Sarah leads research and emerging technology strategy for Azure AI. Sarah works to accelerate the adoption and impact of AI by bringing together the latest innovations research with the best of open source and product expertise to create new tools and technologies. Sarah is currently leading the development of responsible AI tools in Azure Machine Learning. She is also an active member of the Microsoft AETHER committee, where she works to develop and drive company-wide adoption of responsible AI principles, best practices, and technologies. Sarah was one of the founding researchers in the Microsoft FATE research group and prior to joining Microsoft worked on AI fairness in Facebook. Sarah is active contributor to the open source ecosystem, she co-founded ONNX, Fairlearn, and SmartNoise and was a leader in the Pytorch 1.0 and InterpretML projects. She was an early member of the machine learning systems research community and has been active in growing and forming the community. She co-founded the MLSys research conference and the Learning Systems workshops. She has a Ph.D. in computer science from UC Berkeley advised by Dave Patterson, Krste Asanovic, and Burton Smith.

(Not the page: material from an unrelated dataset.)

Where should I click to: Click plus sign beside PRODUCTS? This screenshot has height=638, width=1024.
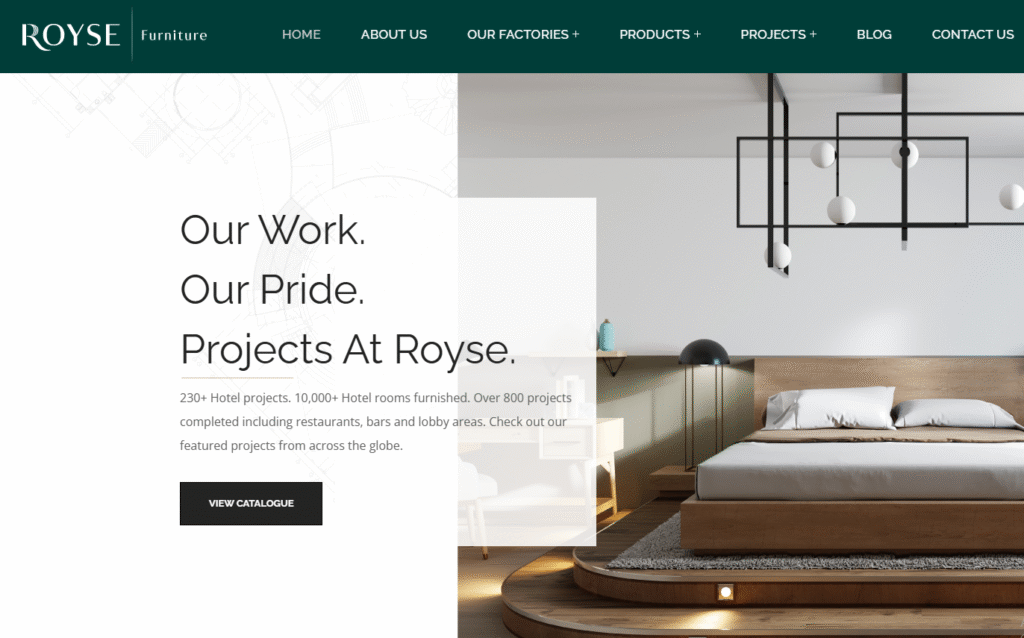pyautogui.click(x=697, y=35)
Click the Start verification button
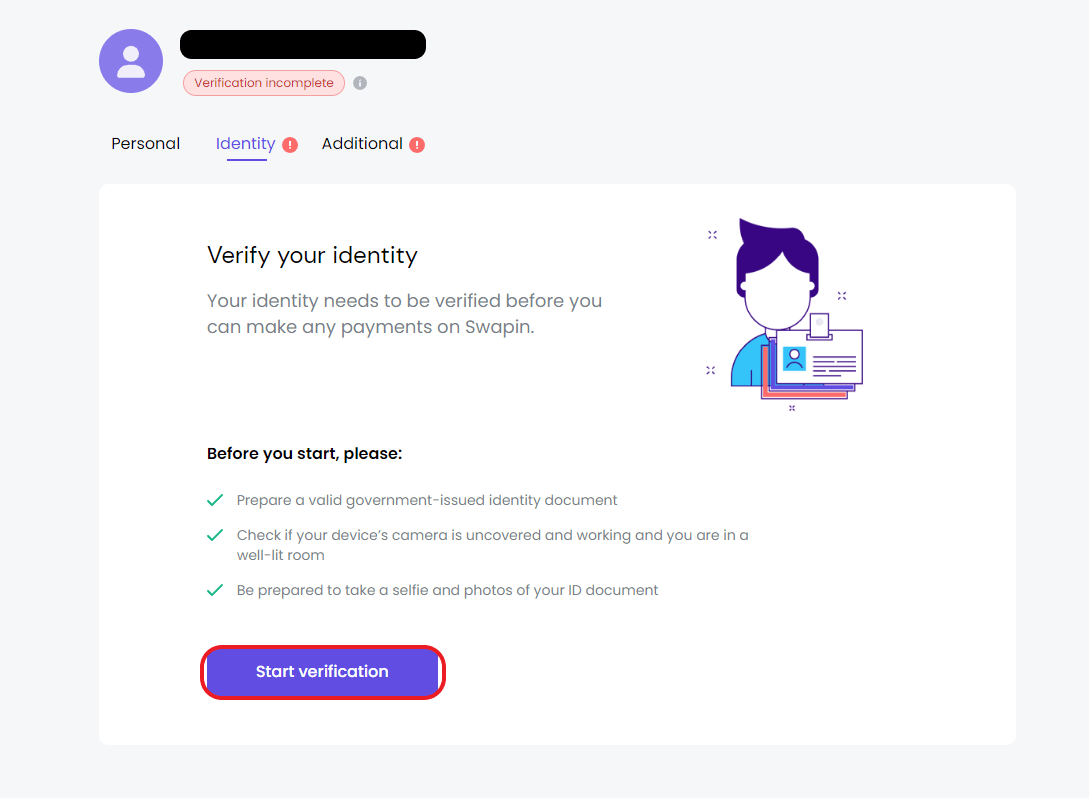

In his role as Head of Data Analytics, AI & Digital Innovation at Credit Suisse - Global Markets division, Anurag is responsible for driving Data, AI & Digital opportunities to transform, enhance and create new data driven businesses and enable business growth, operational efficiency and Client focus. Anurag has worked for Credit Suisse for over 15 years on a diverse set of roles across Risk, Finance, Banking & Capital Markets, Client, Sales, Trading & Research and has a deep understanding of front to back business processes and Technology.